*DO THIS*
Starting with the line that contains "Image resolution: width=1024" and going on through the end of the records, write those lines again with "orange" swapped for "blue" and nothing else changed. Leave the pictures out.

*SOURCE DATA*
========================
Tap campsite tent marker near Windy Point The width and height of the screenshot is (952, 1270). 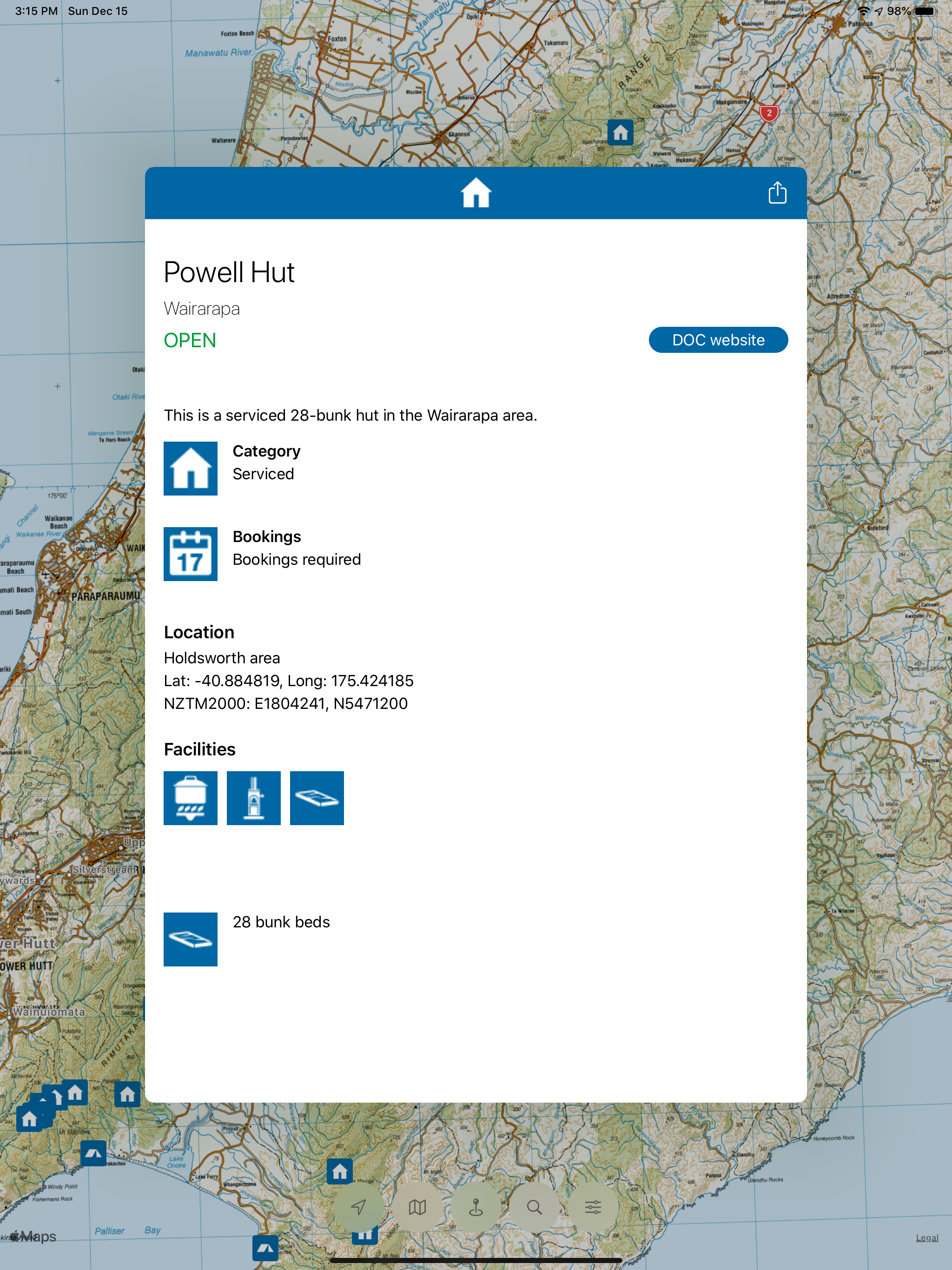(x=93, y=1153)
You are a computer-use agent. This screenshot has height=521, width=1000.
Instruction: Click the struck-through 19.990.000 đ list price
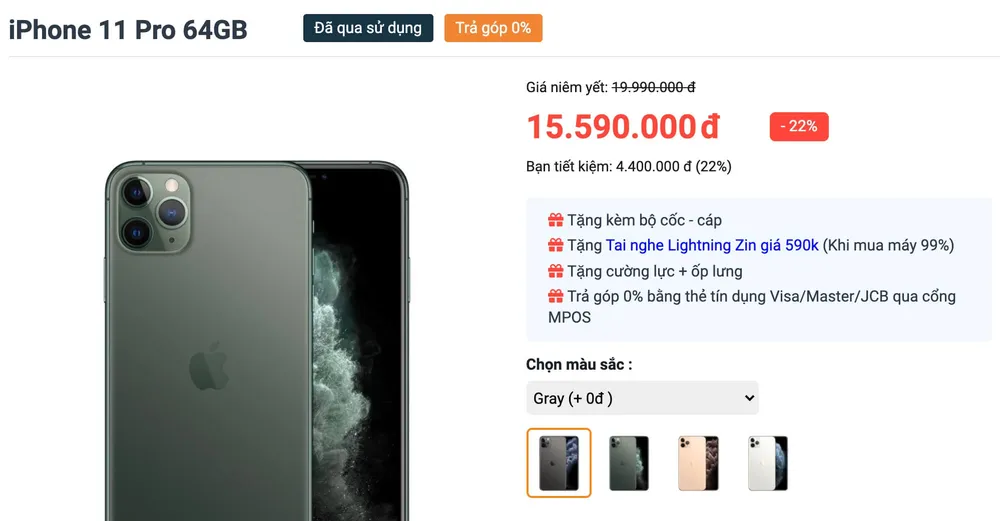point(653,88)
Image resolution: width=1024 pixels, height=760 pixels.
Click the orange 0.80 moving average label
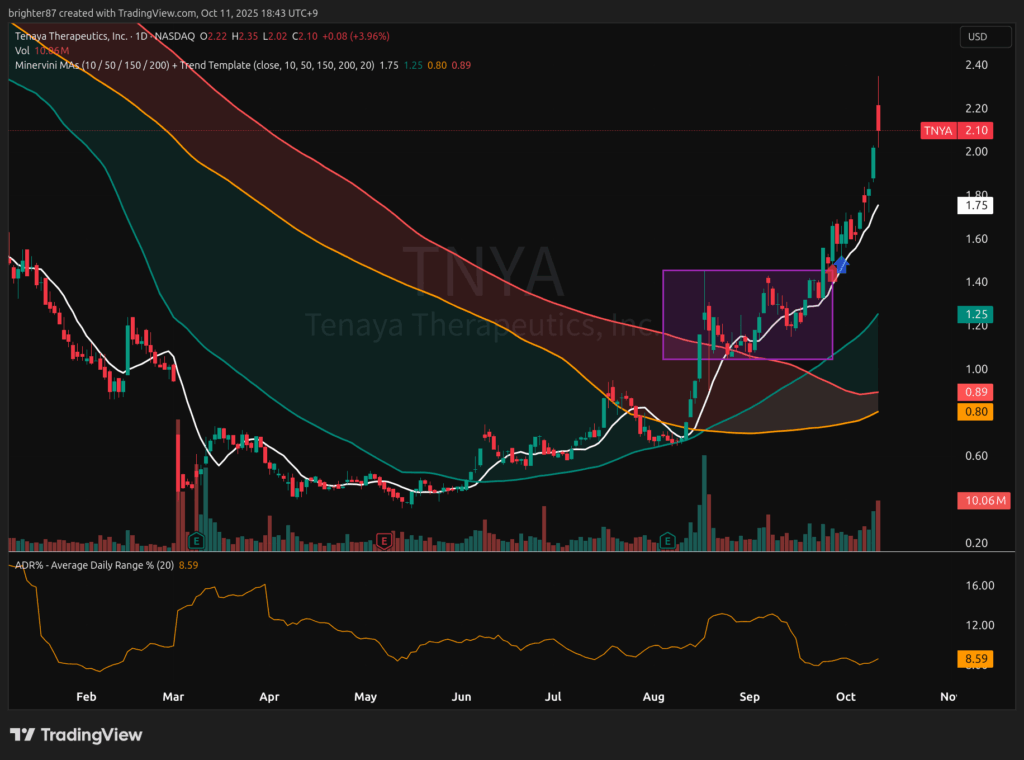click(975, 411)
========================
*TASK SOLUTION*
Image resolution: width=1024 pixels, height=760 pixels.
Click the blue 0.80 moving average label
click(975, 411)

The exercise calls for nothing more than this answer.